February 23, 2006

Common, inherited gene increases prostate cancer risk

By Elizabeth Crown

A common, inherited gene that predisposes one in eight people to development of certain forms of cancer, including breast, colon and ovarian cancers, has been found by Northwestern researchers to also increase prostate cancer risk — by 200 percent.

Boris Pasche, M.D., and colleagues at The Robert H. Lurie Cancer Center of Northwestern University have been screening for the gene, TGFBR1*6A, in individuals with a personal and family history of breast and ovarian cancers and in colon cancer.

Based on the recent findings in prostate cancer, the TGFBR1*6A cancer susceptibility gene study at Northwestern has been amended to include patients with a family history of prostate cancer.

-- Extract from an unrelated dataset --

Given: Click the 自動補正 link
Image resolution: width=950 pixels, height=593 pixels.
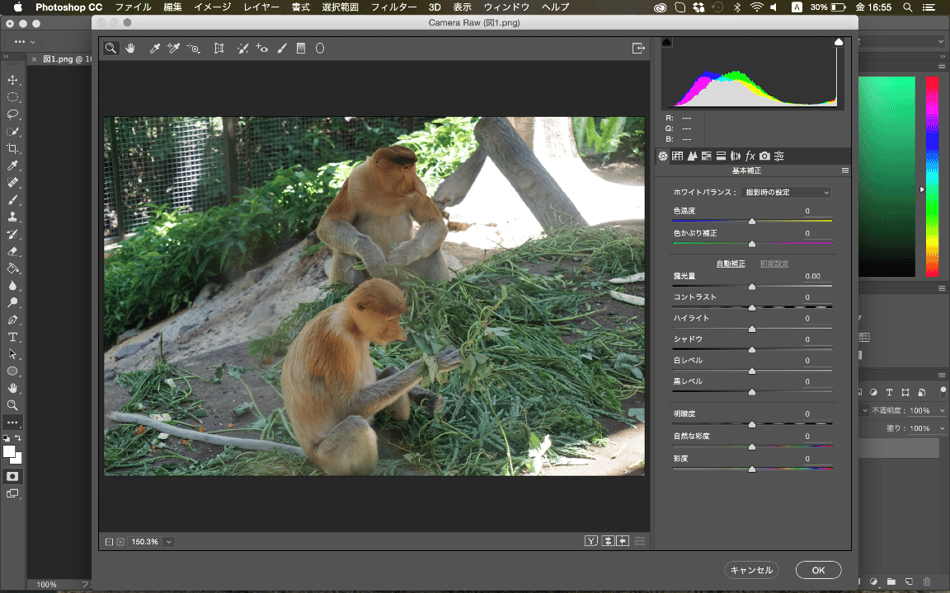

Pasche is assistant professor of medicine, division of hematology/ oncology, at the Feinberg School of Medicine and Northwestern Memorial Hospital and director of the cancer genetics program at the Cancer Center.

Pasche’s previous research showed that carriers of the TGFBR1*6A gene have a 38 percent higher risk for breast cancer, a 20 percent higher risk for colon cancer and a 41 percent higher risk for ovarian cancer.

Pasche also demonstrated that people with two copies of the gene (homozygotes) have a cancer risk that is twice as high as that in individuals with one copy of the gene (heterozygotes).

For example, women who carry two copies of the TGFBR1*6A gene have a 169 percent increased risk for breast cancer and women who carry one copy of the gene have a 23 increased risk for breast cancer.